You’ve got a couple of groups and you want to get every possible combination of them. This is called the Cartesian Product of the groups. There are standard ways of doing this in R and Python.

Python: List Comprehensions

Concretely we’ve got (in Python notation) the vectors x = [1, 2, 3] and y = [4, 5] and we want to get all possible pairs: [(1, 4), (2, 4), (3, 4), (1, 5), (2, 5), (3, 5)]`. The “pythonic” way to do this is with a list comprehension:

[(x_, y_) for x_ in x for y_ in y]

Another possibility is to use itertools.product which is especially useful for a large number of lists.

R: Expand.grid

In R we can use expand.grid to get a data.frame of all pairs:

expand.grid(x=x, y=y)

In this expression the x and y to the left of the = sign are the names of the columns in the dataframe. I find this really useful when creating plots of functions with ggplot2 to try every possible combination of parameters. You can also do this manually using rep; for example:

data.frame(x=rep(x, length(y)), y=rep(y, each=length(x)))

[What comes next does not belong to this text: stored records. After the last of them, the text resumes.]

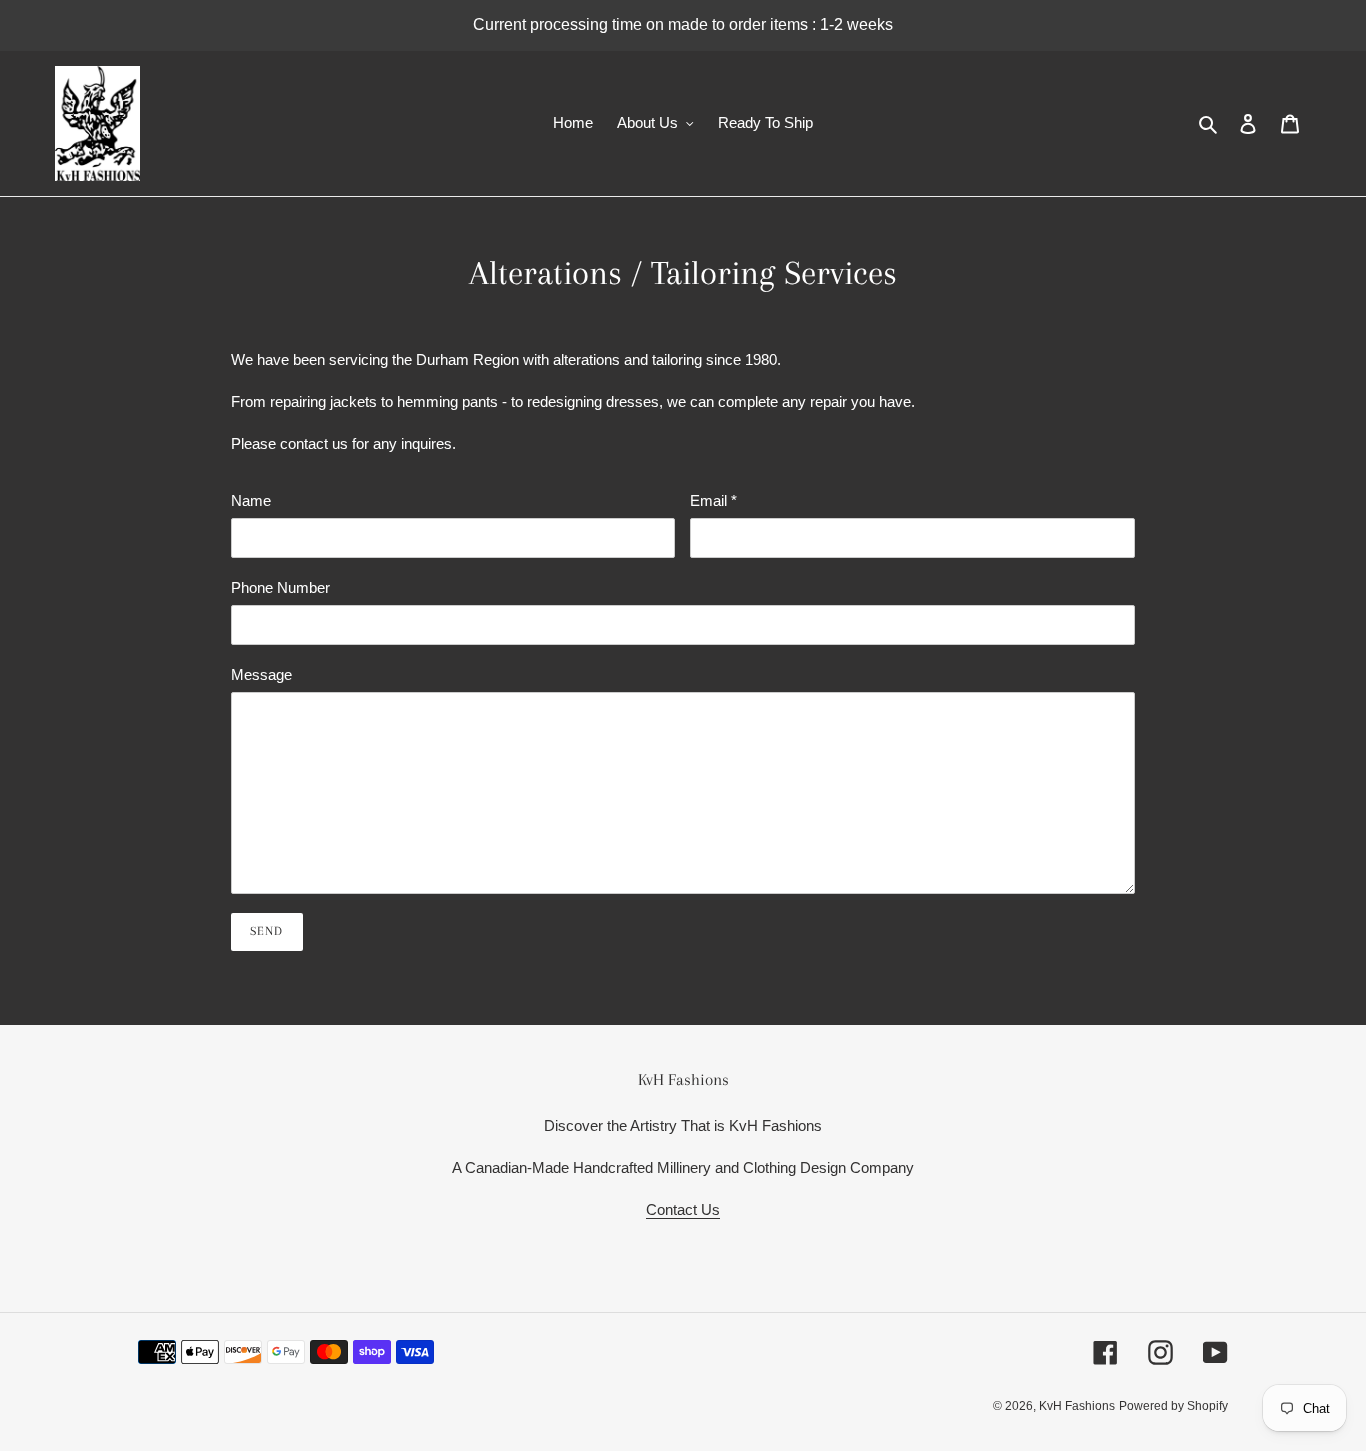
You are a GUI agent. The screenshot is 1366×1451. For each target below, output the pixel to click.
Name (251, 500)
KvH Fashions (1077, 1406)
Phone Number (280, 587)
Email (713, 500)
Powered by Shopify (1173, 1406)
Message (261, 674)
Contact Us (683, 1209)
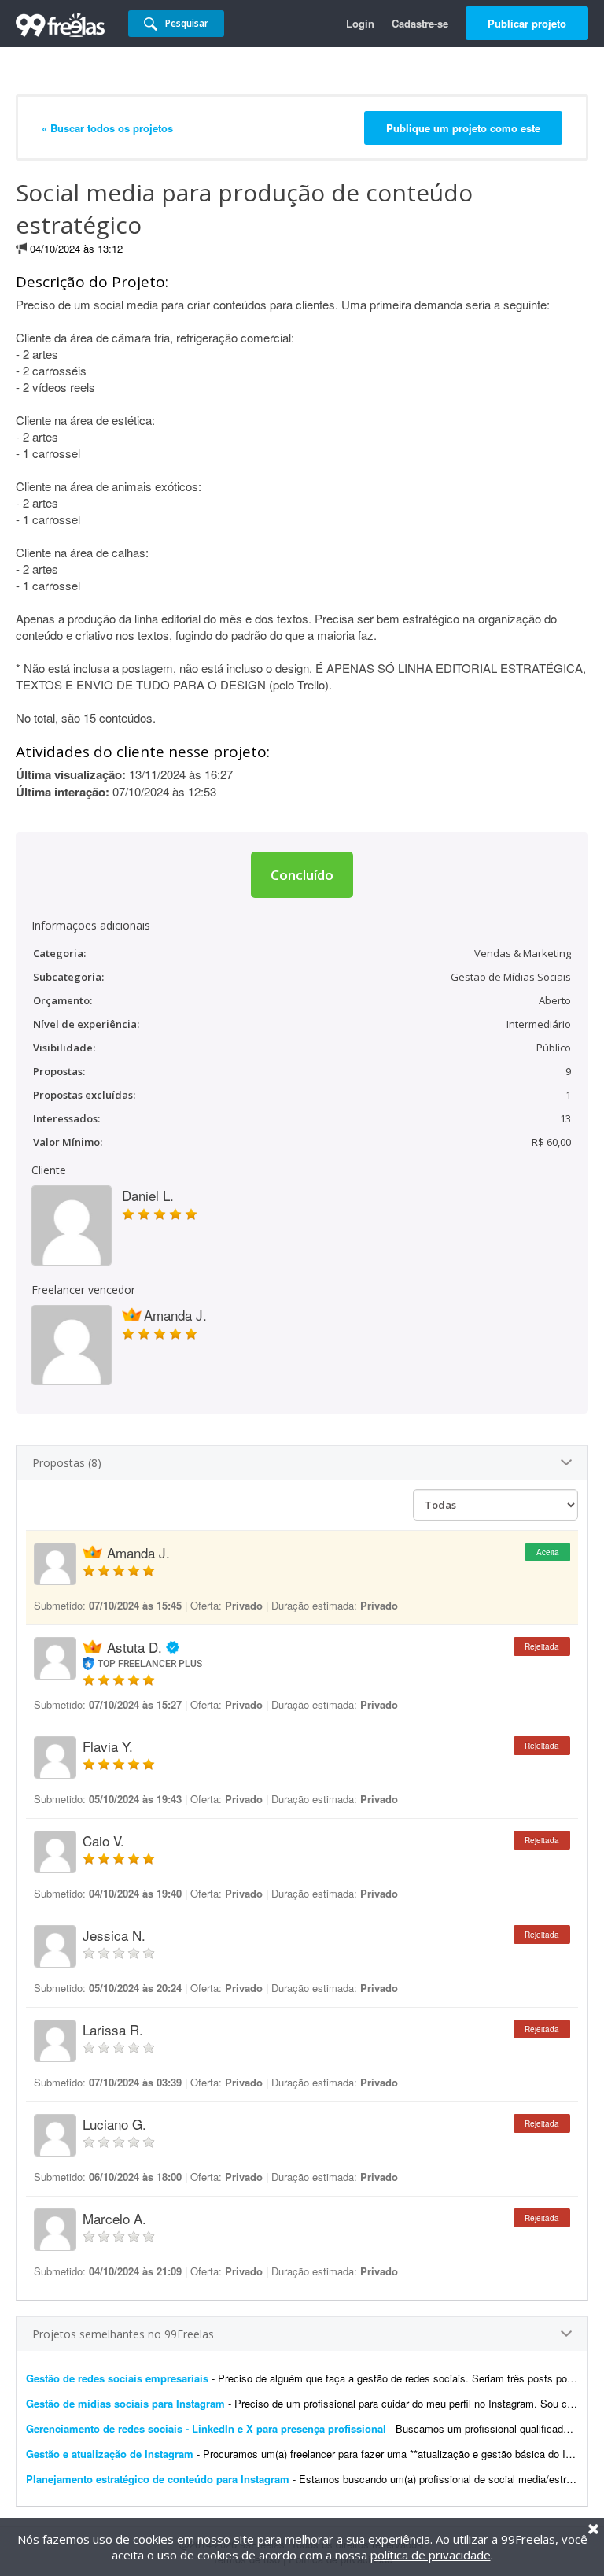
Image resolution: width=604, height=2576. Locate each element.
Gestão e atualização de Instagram (111, 2453)
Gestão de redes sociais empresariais (117, 2378)
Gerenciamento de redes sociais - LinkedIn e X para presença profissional (206, 2428)
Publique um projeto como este (463, 127)
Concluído (302, 875)
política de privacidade (430, 2555)
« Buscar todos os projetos (107, 127)
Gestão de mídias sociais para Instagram (125, 2403)
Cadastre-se (420, 23)
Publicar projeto (527, 23)
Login (360, 23)
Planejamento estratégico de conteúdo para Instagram (157, 2478)
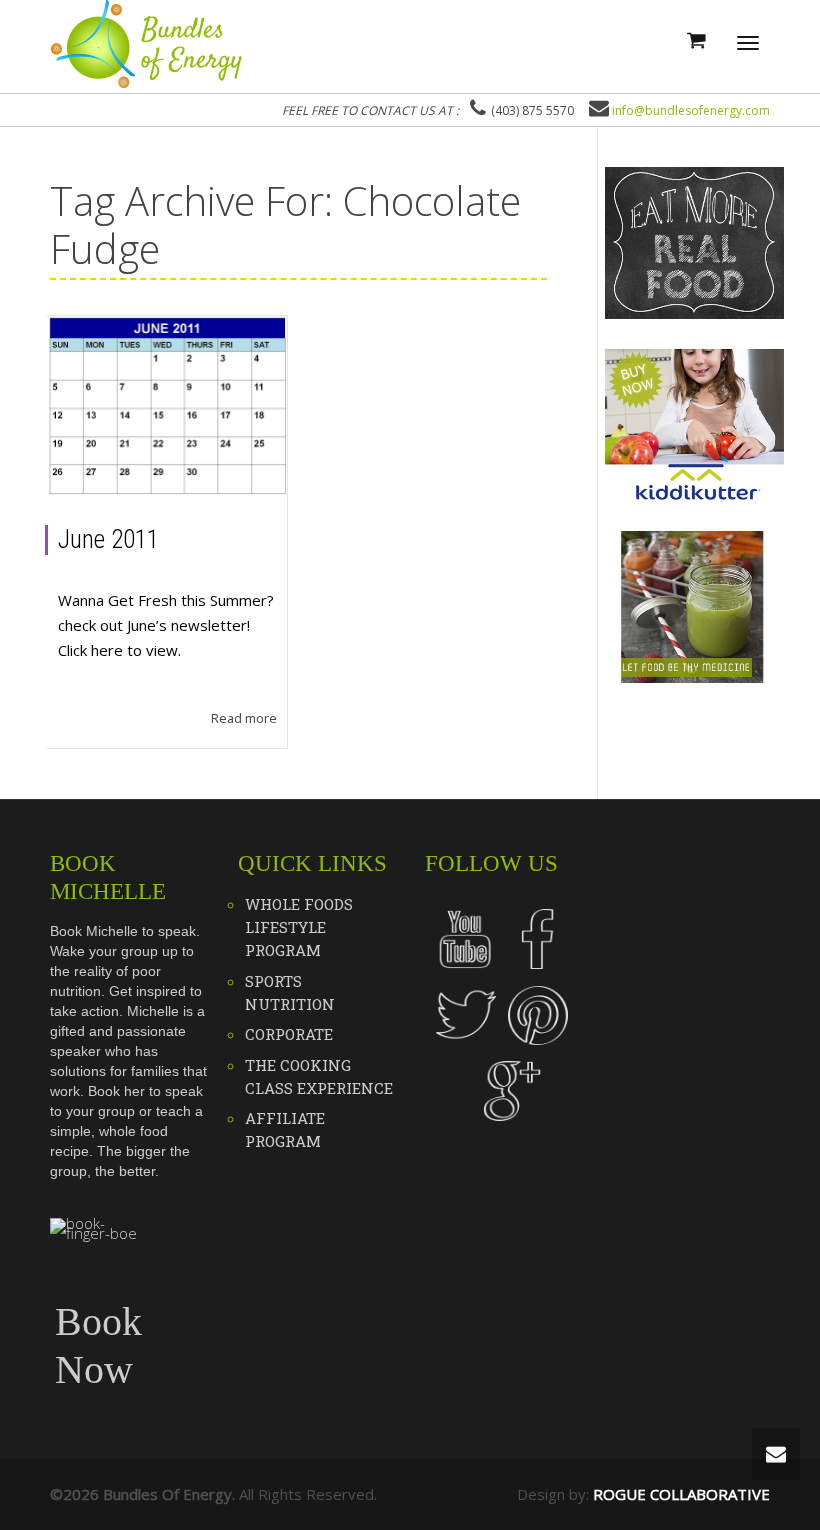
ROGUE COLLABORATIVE (681, 1494)
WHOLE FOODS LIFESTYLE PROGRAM (299, 927)
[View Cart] (696, 39)
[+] (167, 405)
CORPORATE (289, 1034)
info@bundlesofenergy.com (691, 110)
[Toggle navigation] (748, 43)
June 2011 (108, 539)
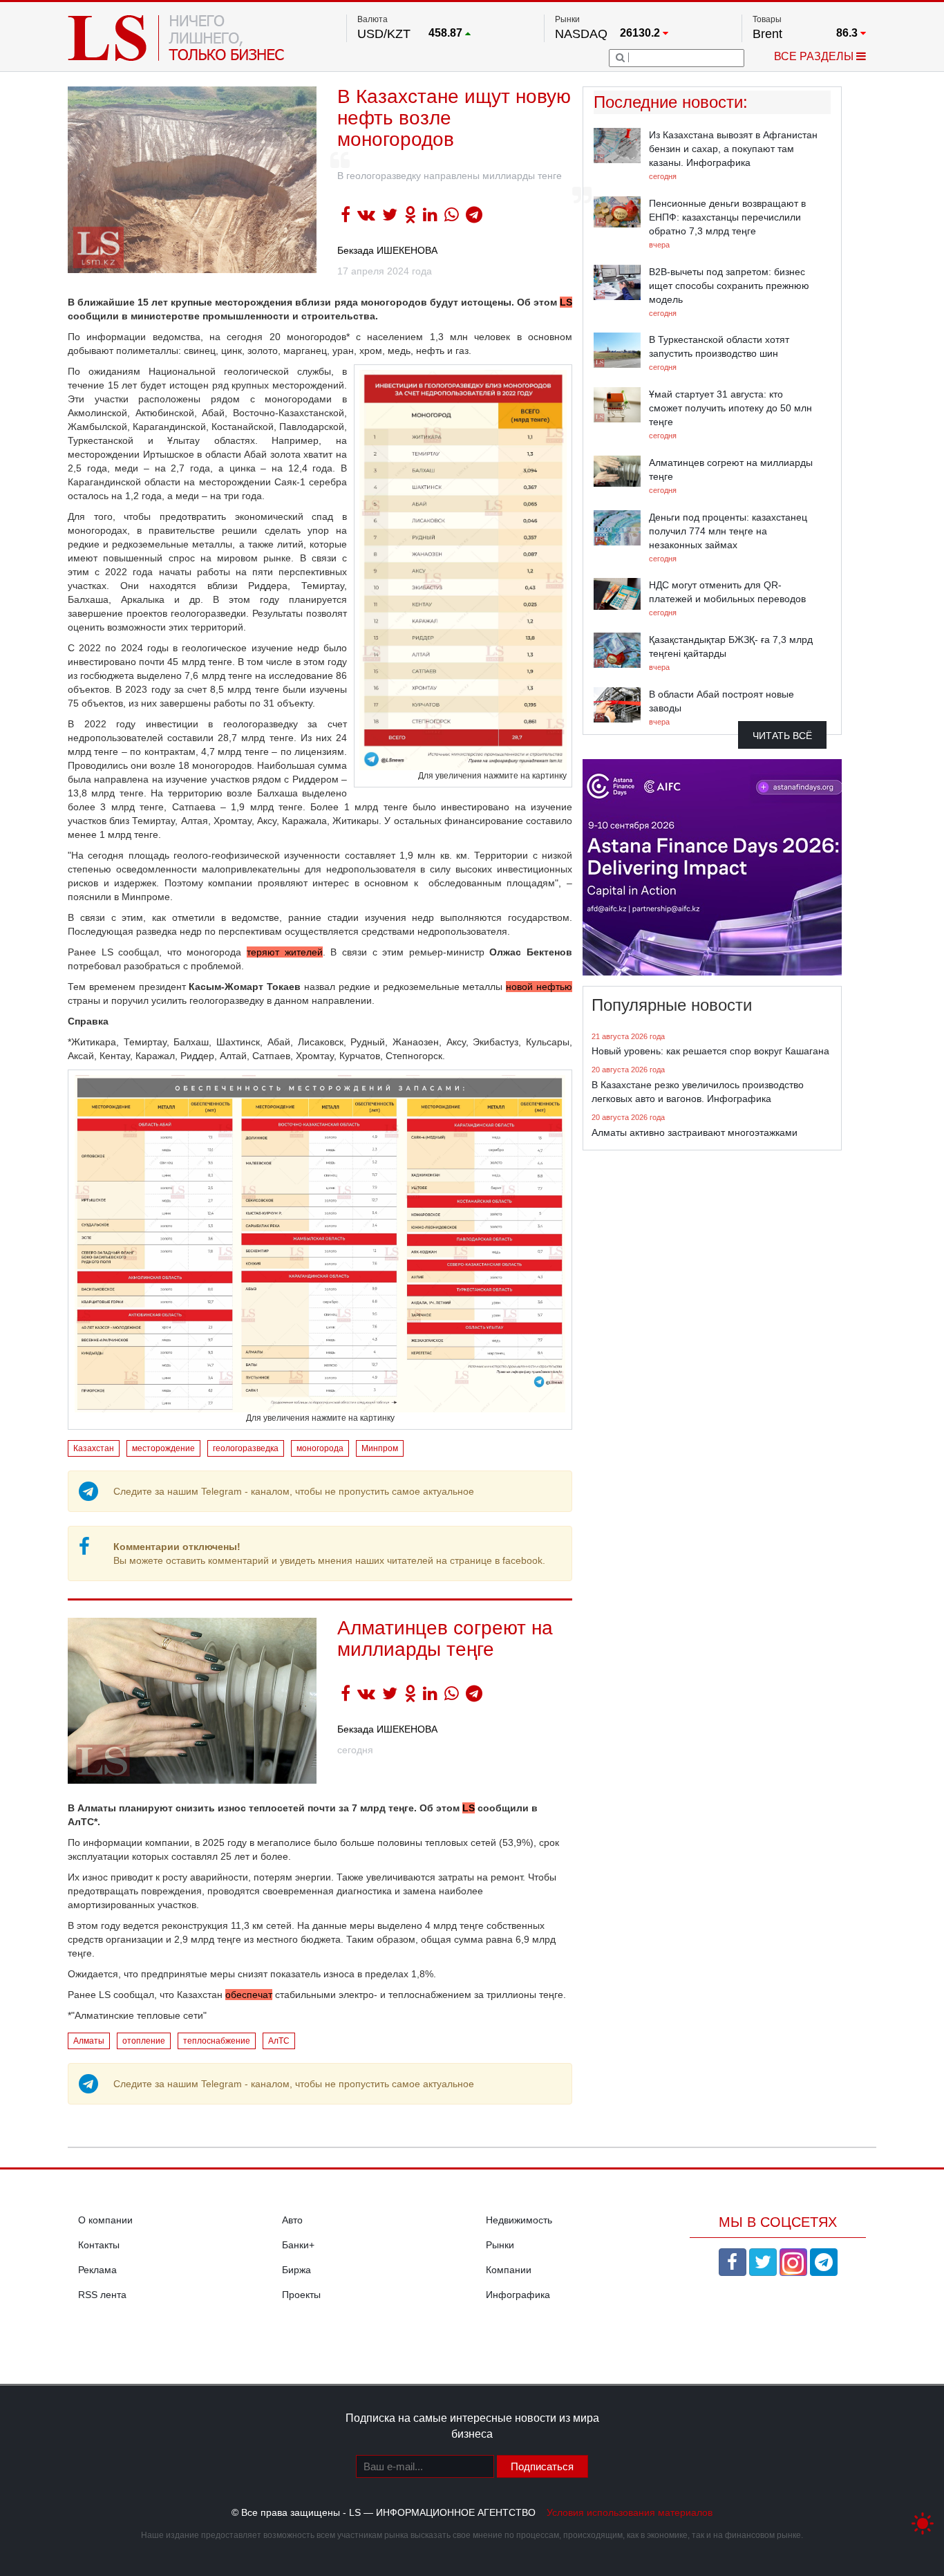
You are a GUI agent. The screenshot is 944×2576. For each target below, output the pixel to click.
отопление (143, 2041)
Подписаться (542, 2466)
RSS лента (102, 2294)
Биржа (296, 2269)
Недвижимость (519, 2219)
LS (566, 302)
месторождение (163, 1448)
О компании (105, 2219)
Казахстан (93, 1448)
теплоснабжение (216, 2041)
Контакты (99, 2244)
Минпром (379, 1448)
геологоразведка (246, 1448)
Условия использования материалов (629, 2512)
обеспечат (248, 1994)
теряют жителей (285, 952)
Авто (292, 2219)
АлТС (279, 2041)
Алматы (88, 2041)
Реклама (97, 2269)
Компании (508, 2269)
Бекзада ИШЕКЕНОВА (387, 250)
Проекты (301, 2294)
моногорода (319, 1448)
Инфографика (518, 2294)
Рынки (500, 2244)
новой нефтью (539, 986)
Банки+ (298, 2244)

Python: More Complex List Comprehensions

What if we have a slightly harder problem: there’s another vector z = [6, 7] and we want to take every aligned pair from y and z and combine it with every possible x. So the output should be [(1, 4, 6), (2, 4, 6), (3, 4, 6), (1, 5, 7), (2, 5, 7), (3, 5, 7)]. This is straightforward with list comprehensions by combining y and z with zip:

[(x_, y_, z_) for x_ in x for y_, z_ in zip(y, z)]

This is one of the strengths of Python list comprehensions, it’s easy to extend with different variables and with functions acting on those variables.

R: tidyr expand

I don’t know how to do this harder task in R with expand.grid, and so I would have to fallback to the long way with rep. This would be

data.frame(x=rep(x, length(y)), y=rep(y, each=length(x)), z=rep(z, each=length(x)))

This gets quite tedious to write!

However there are neat ways to do this with the tidyr package, and in particular with the expand function. You can solve it like this:

expand(data.frame(y=y, z=z), x, nesting(y, z)

This gets all combinations of x, y, and z, providing that the pairs y and z are in the data.frame from the first argument.

Note that expand is not referentially transparent, and the variables rely on their names in the data frame (as is typical of tidyverse functions). For example expand(data.frame(y=z, z=y), x, nesting(y, z) will reverse the order of the last two columns.